→ Provided data
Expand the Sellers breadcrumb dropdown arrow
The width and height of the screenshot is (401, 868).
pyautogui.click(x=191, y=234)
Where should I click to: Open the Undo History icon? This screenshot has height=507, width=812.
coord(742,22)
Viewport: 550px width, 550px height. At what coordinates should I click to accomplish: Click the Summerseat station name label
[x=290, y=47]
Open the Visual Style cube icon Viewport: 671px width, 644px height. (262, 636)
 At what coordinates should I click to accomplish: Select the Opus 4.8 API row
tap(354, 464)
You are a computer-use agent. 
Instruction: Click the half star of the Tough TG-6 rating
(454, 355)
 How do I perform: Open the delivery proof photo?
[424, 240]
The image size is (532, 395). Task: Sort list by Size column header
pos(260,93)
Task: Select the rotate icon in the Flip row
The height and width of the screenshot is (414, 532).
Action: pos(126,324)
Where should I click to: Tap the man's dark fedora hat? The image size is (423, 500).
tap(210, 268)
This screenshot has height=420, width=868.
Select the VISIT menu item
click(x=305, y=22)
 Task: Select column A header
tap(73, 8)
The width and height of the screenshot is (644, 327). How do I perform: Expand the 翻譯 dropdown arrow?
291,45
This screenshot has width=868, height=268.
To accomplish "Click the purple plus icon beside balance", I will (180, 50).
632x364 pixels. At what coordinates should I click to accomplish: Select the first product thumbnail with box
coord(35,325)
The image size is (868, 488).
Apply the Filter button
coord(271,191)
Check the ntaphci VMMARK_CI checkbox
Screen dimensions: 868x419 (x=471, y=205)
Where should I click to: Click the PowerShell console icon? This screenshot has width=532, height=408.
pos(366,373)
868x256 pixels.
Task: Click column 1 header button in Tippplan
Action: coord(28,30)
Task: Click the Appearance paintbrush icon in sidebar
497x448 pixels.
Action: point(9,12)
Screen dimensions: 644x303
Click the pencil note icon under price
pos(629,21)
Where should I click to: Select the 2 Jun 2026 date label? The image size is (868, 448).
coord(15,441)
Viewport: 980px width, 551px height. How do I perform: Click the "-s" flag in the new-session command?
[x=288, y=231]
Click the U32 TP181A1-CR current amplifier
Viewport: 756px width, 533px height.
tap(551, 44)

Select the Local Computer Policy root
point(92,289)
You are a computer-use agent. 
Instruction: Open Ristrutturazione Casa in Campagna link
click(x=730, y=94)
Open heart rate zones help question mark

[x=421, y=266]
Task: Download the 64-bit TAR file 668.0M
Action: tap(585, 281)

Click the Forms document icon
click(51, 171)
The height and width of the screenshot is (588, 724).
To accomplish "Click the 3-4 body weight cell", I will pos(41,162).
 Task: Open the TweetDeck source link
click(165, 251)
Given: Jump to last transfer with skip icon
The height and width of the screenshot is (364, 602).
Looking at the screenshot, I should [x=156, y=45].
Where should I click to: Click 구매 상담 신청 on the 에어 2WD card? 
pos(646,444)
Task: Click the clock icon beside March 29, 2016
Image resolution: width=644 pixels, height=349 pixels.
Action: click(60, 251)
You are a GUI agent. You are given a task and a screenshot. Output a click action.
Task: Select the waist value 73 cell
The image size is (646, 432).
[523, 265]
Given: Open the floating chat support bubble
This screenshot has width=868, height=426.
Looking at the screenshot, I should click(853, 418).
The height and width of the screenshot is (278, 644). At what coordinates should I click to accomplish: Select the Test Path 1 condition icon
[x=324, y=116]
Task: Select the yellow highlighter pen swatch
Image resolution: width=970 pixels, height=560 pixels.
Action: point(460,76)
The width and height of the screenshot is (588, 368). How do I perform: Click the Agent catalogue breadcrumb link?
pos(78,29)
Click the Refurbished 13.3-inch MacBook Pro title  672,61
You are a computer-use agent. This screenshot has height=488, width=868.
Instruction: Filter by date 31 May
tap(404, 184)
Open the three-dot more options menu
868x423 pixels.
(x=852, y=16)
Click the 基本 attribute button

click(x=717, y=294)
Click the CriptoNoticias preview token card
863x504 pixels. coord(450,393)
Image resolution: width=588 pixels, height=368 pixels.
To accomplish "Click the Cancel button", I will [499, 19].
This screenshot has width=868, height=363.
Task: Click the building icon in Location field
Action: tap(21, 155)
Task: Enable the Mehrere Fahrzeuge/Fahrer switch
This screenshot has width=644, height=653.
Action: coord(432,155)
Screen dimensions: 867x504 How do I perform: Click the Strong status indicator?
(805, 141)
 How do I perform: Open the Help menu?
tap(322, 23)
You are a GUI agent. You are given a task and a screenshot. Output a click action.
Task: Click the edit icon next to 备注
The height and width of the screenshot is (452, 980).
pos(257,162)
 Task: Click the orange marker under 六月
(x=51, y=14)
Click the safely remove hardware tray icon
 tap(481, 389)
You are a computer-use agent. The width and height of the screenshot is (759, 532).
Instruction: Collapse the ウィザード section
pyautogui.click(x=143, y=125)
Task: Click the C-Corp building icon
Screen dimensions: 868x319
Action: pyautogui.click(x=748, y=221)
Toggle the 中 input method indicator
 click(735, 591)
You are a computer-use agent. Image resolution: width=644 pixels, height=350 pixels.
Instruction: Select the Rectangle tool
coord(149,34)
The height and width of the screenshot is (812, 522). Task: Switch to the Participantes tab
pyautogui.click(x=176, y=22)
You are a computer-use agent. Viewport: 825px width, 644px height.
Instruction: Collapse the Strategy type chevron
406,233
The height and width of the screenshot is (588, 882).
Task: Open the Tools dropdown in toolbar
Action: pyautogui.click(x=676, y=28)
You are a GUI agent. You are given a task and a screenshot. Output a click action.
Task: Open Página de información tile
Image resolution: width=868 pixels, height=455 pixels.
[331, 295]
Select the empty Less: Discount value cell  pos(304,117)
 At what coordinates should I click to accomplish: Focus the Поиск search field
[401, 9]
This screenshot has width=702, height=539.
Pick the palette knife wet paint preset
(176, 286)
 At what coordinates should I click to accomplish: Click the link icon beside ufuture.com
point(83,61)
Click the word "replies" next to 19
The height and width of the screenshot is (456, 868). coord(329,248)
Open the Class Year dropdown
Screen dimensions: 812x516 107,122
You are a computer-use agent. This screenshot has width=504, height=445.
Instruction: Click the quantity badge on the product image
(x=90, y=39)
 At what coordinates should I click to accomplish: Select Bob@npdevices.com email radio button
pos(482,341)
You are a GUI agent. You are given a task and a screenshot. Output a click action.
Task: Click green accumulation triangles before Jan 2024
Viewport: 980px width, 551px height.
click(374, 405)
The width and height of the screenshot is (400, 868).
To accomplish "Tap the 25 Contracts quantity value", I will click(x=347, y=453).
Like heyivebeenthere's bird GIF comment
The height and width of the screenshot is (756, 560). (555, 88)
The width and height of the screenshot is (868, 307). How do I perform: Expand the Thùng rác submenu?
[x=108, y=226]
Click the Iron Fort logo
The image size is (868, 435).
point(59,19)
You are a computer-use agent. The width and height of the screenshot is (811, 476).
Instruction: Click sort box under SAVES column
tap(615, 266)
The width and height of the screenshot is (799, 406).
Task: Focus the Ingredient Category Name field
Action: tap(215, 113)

→ The problem
Each entry shown above should be transcribed exactly as written.

→ Expected answer
Expand the Sellers breadcrumb dropdown arrow
The width and height of the screenshot is (401, 868).
pyautogui.click(x=191, y=234)
Where should I click to: Open the Undo History icon? This screenshot has height=507, width=812.
coord(742,22)
Viewport: 550px width, 550px height. At what coordinates should I click to accomplish: Click the Summerseat station name label
[x=290, y=47]
Open the Visual Style cube icon Viewport: 671px width, 644px height. (262, 636)
 At what coordinates should I click to accomplish: Select the Opus 4.8 API row
tap(354, 464)
You are a computer-use agent. 
Instruction: Click the half star of the Tough TG-6 rating
(454, 355)
 How do I perform: Open the delivery proof photo?
[424, 240]
The image size is (532, 395). Task: Sort list by Size column header
pos(260,93)
Task: Select the rotate icon in the Flip row
The height and width of the screenshot is (414, 532).
Action: pos(126,324)
Where should I click to: Tap the man's dark fedora hat? The image size is (423, 500).
tap(210, 268)
This screenshot has height=420, width=868.
Select the VISIT menu item
click(x=305, y=22)
 Task: Select column A header
tap(73, 8)
The width and height of the screenshot is (644, 327). How do I perform: Expand the 翻譯 dropdown arrow?
291,45
This screenshot has width=868, height=268.
To accomplish "Click the purple plus icon beside balance", I will (180, 50).
632x364 pixels. At what coordinates should I click to accomplish: Select the first product thumbnail with box
coord(35,325)
The image size is (868, 488).
Apply the Filter button
coord(271,191)
Check the ntaphci VMMARK_CI checkbox
Screen dimensions: 868x419 (x=471, y=205)
Where should I click to: Click the PowerShell console icon? This screenshot has width=532, height=408.
pos(366,373)
868x256 pixels.
Task: Click column 1 header button in Tippplan
Action: coord(28,30)
Task: Click the Appearance paintbrush icon in sidebar
497x448 pixels.
Action: point(9,12)
Screen dimensions: 644x303
Click the pencil note icon under price
pos(629,21)
Where should I click to: Select the 2 Jun 2026 date label? The image size is (868, 448).
coord(15,441)
Viewport: 980px width, 551px height. How do I perform: Click the "-s" flag in the new-session command?
[x=288, y=231]
Click the U32 TP181A1-CR current amplifier
Viewport: 756px width, 533px height.
tap(551, 44)

Select the Local Computer Policy root
point(92,289)
You are a computer-use agent. 
Instruction: Open Ristrutturazione Casa in Campagna link
click(x=730, y=94)
Open heart rate zones help question mark

[x=421, y=266]
Task: Download the 64-bit TAR file 668.0M
Action: tap(585, 281)

Click the Forms document icon
click(51, 171)
The height and width of the screenshot is (588, 724).
To accomplish "Click the 3-4 body weight cell", I will pos(41,162).
 Task: Open the TweetDeck source link
click(165, 251)
Given: Jump to last transfer with skip icon
The height and width of the screenshot is (364, 602).
Looking at the screenshot, I should [x=156, y=45].
Where should I click to: Click 구매 상담 신청 on the 에어 2WD card? 
pos(646,444)
Task: Click the clock icon beside March 29, 2016
Image resolution: width=644 pixels, height=349 pixels.
Action: click(60, 251)
You are a GUI agent. You are given a task and a screenshot. Output a click action.
Task: Select the waist value 73 cell
The image size is (646, 432).
[523, 265]
Given: Open the floating chat support bubble
This screenshot has width=868, height=426.
Looking at the screenshot, I should click(853, 418).
The height and width of the screenshot is (278, 644). At what coordinates should I click to accomplish: Select the Test Path 1 condition icon
[x=324, y=116]
Task: Select the yellow highlighter pen swatch
Image resolution: width=970 pixels, height=560 pixels.
Action: point(460,76)
The width and height of the screenshot is (588, 368). How do I perform: Click the Agent catalogue breadcrumb link?
pos(78,29)
Click the Refurbished 13.3-inch MacBook Pro title  672,61
You are a computer-use agent. This screenshot has height=488, width=868.
Instruction: Filter by date 31 May
tap(404, 184)
Open the three-dot more options menu
868x423 pixels.
(x=852, y=16)
Click the 基本 attribute button

click(x=717, y=294)
Click the CriptoNoticias preview token card
863x504 pixels. coord(450,393)
Image resolution: width=588 pixels, height=368 pixels.
To accomplish "Click the Cancel button", I will [499, 19].
This screenshot has width=868, height=363.
Task: Click the building icon in Location field
Action: tap(21, 155)
Task: Enable the Mehrere Fahrzeuge/Fahrer switch
This screenshot has width=644, height=653.
Action: coord(432,155)
Screen dimensions: 867x504 How do I perform: Click the Strong status indicator?
(805, 141)
 How do I perform: Open the Help menu?
tap(322, 23)
You are a GUI agent. You are given a task and a screenshot. Output a click action.
Task: Click the edit icon next to 备注
The height and width of the screenshot is (452, 980).
pos(257,162)
 Task: Click the orange marker under 六月
(x=51, y=14)
Click the safely remove hardware tray icon
 tap(481, 389)
You are a computer-use agent. The width and height of the screenshot is (759, 532).
Instruction: Collapse the ウィザード section
pyautogui.click(x=143, y=125)
Task: Click the C-Corp building icon
Screen dimensions: 868x319
Action: pyautogui.click(x=748, y=221)
Toggle the 中 input method indicator
 click(735, 591)
You are a computer-use agent. Image resolution: width=644 pixels, height=350 pixels.
Instruction: Select the Rectangle tool
coord(149,34)
The height and width of the screenshot is (812, 522). Task: Switch to the Participantes tab
pyautogui.click(x=176, y=22)
You are a computer-use agent. Viewport: 825px width, 644px height.
Instruction: Collapse the Strategy type chevron
406,233
The height and width of the screenshot is (588, 882).
Task: Open the Tools dropdown in toolbar
Action: pyautogui.click(x=676, y=28)
You are a GUI agent. You are given a task and a screenshot. Output a click action.
Task: Open Página de información tile
Image resolution: width=868 pixels, height=455 pixels.
[331, 295]
Select the empty Less: Discount value cell  pos(304,117)
 At what coordinates should I click to accomplish: Focus the Поиск search field
[401, 9]
This screenshot has width=702, height=539.
Pick the palette knife wet paint preset
(176, 286)
 At what coordinates should I click to accomplish: Click the link icon beside ufuture.com
point(83,61)
Click the word "replies" next to 19
The height and width of the screenshot is (456, 868). coord(329,248)
Open the Class Year dropdown
Screen dimensions: 812x516 107,122
You are a computer-use agent. This screenshot has width=504, height=445.
Instruction: Click the quantity badge on the product image
(x=90, y=39)
 At what coordinates should I click to accomplish: Select Bob@npdevices.com email radio button
pos(482,341)
You are a GUI agent. You are given a task and a screenshot. Output a click action.
Task: Click green accumulation triangles before Jan 2024
Viewport: 980px width, 551px height.
click(374, 405)
The width and height of the screenshot is (400, 868).
To accomplish "Tap the 25 Contracts quantity value", I will click(x=347, y=453).
Like heyivebeenthere's bird GIF comment
The height and width of the screenshot is (756, 560). (555, 88)
The width and height of the screenshot is (868, 307). How do I perform: Expand the Thùng rác submenu?
[x=108, y=226]
Click the Iron Fort logo
The image size is (868, 435).
point(59,19)
You are a computer-use agent. The width and height of the screenshot is (811, 476).
Instruction: Click sort box under SAVES column
tap(615, 266)
The width and height of the screenshot is (799, 406).
Task: Focus the Ingredient Category Name field
Action: tap(215, 113)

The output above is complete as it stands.